Siebrits opens the conversation by highlighting the growing complexity legal and compliance teams face as generative AI becomes embedded across the enterprise. He points out that the pressing challenge isn’t just employees’ use of new tools, but the organization’s readiness to embrace, or contain, external AI solutions. Shadow AI — the unsanctioned use of third-party AI tools by employees — emerges, he reflects, where governance and comfort with third-party tools lag behind employee curiosity and business needs.
Siebrits emphasizes a practical approach to managing AI tools:
- Assess data sensitivity and risk tolerance: Identify which data must remain internal and which could be used with external AI platforms.
- Collaborate across functions: Work with IT, legal, data privacy, and business teams to understand all AI tools currently in use, both internal and external.
- Review and update governance regularly: Ensure policies evolve with emerging tools and regulatory requirements.
- Document decision-making: Keep a record of risk assessments and rationale for using internal versus external solutions.
- Maintain human oversight: Insert humans at critical junctures in AI workflows to validate outputs and reduce external risk.
- Foster ongoing communication and awareness: Educate teams about AI risks, including shadow AI, and create pathways for responsible experimentation.
Christo notes that in highly regulated industries like life sciences, untracked AI activity can lead to compliance breaches or confidentiality risks. He stresses that structured processes for auditing and monitoring AI tools help teams make better procurement and deployment decisions, reducing legal and compliance risk.

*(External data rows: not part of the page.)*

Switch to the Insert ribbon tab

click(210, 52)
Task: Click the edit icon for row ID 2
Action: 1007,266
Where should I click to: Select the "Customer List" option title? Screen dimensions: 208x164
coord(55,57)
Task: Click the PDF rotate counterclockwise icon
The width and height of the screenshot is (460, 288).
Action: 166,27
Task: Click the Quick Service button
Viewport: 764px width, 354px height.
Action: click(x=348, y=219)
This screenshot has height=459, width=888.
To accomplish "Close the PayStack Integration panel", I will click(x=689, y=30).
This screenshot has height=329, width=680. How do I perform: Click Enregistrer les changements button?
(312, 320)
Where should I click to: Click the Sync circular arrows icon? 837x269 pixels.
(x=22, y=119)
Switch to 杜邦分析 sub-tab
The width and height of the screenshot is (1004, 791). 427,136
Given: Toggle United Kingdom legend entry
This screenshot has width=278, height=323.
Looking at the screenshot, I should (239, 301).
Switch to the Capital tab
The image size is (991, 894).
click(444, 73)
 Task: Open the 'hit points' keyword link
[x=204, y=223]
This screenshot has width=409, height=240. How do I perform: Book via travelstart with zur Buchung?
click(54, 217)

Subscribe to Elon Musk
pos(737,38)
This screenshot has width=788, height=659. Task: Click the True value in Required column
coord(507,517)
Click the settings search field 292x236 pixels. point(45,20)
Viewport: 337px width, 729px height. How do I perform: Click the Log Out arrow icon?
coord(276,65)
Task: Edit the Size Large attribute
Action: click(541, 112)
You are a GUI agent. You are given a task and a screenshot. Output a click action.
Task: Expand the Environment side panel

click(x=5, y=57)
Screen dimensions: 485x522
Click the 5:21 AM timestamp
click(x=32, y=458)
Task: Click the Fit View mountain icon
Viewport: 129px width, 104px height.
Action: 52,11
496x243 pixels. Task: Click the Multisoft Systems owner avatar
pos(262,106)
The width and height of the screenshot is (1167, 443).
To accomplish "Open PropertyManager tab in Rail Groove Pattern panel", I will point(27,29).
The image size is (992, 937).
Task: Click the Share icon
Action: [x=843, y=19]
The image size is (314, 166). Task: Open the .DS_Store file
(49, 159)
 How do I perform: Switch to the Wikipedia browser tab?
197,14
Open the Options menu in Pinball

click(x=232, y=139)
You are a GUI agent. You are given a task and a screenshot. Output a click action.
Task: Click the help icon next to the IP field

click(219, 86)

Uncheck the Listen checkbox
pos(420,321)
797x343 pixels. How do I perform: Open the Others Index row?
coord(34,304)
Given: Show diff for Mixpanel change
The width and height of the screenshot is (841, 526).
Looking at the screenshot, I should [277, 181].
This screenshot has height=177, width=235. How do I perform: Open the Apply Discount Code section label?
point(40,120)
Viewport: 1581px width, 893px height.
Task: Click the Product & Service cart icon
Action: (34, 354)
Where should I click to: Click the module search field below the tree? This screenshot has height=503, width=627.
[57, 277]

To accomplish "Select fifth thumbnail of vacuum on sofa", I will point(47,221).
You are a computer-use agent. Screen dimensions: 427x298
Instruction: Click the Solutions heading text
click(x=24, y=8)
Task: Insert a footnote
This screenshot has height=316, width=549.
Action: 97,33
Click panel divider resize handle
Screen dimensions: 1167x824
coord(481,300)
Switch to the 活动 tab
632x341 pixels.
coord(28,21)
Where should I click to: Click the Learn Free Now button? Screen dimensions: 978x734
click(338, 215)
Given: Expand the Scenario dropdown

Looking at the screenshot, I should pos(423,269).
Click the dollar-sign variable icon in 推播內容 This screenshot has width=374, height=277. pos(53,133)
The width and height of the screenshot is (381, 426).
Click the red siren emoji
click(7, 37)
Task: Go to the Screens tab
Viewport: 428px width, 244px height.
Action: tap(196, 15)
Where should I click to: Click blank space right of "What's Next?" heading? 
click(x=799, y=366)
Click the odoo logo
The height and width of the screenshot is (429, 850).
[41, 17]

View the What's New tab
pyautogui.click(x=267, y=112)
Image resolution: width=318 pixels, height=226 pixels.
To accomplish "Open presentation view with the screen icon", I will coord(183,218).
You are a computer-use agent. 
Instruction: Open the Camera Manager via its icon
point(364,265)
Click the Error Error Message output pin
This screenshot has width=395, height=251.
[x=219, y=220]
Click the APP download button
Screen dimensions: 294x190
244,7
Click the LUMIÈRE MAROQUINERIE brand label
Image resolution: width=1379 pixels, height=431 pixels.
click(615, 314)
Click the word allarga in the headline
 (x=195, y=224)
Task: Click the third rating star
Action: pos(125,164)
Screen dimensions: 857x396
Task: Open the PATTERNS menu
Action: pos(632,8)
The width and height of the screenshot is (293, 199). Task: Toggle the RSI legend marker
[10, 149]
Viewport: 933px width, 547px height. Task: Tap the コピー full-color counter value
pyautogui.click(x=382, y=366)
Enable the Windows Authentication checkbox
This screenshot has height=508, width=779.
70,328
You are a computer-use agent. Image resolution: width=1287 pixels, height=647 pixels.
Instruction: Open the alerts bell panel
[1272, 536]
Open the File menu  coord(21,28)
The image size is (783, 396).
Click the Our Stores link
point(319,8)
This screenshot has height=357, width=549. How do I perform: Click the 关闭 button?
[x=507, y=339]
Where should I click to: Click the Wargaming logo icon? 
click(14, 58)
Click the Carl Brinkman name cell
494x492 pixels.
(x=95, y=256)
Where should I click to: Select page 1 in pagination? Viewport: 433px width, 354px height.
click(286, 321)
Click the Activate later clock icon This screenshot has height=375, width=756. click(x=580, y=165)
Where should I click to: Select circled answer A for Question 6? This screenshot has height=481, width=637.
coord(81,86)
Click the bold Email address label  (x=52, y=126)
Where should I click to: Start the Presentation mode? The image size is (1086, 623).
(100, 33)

He adds that teams can balance internal and external tools by keeping highly sensitive data secure internally while leveraging third-party AI for lower-risk workflows, and that tracking adoption and outcomes helps ensure investments deliver measurable value.
Siebrits highlights that employees often don’t realize AI outputs can become business records or that sensitive prompts might be stored externally. He stresses that this makes education and awareness programs essential.
Establishing AI Governance Across Legal Functions
As AI adoption scales across different legal and business contexts, Christo notes that governance frameworks must be consistent yet adaptable — ensuring principles apply broadly while accommodating how legal teams actually work:
“You want to make sure that your governance principles are widely applicable but also responsive to how legal teams actually work. What does transparency look like in a legal process? It’s not just explainability of the model — it’s about whether the attorney understands the full context in which the model is being applied, and whether they’re trained and supported to use it appropriately. That’s where risk lives.”
— Christo Siebrits, Senior Associate General Counsel at AbbVie
The principle Siebrits underscores supports a broader vendor alignment narrative: leaders must weigh whether to build or buy solutions that meet their governance needs. A vendor might offer explainability but lack the retention policies a legal department requires, while in-house development provides control but can limit agility and scalability.
Embedding governance into procurement ensures that legal requirements are addressed from the outset. This includes aligning on jurisdictional risk, auditability, and human-in-the-loop protocols. Siebrits adds that even strong tools must earn trust over time. Early missteps can stall AI adoption across entire legal teams.
“If your first use case goes sideways,” he says, “you don’t get a second one.” Governance ensures that each step forward is deliberate, supported, and sustainable.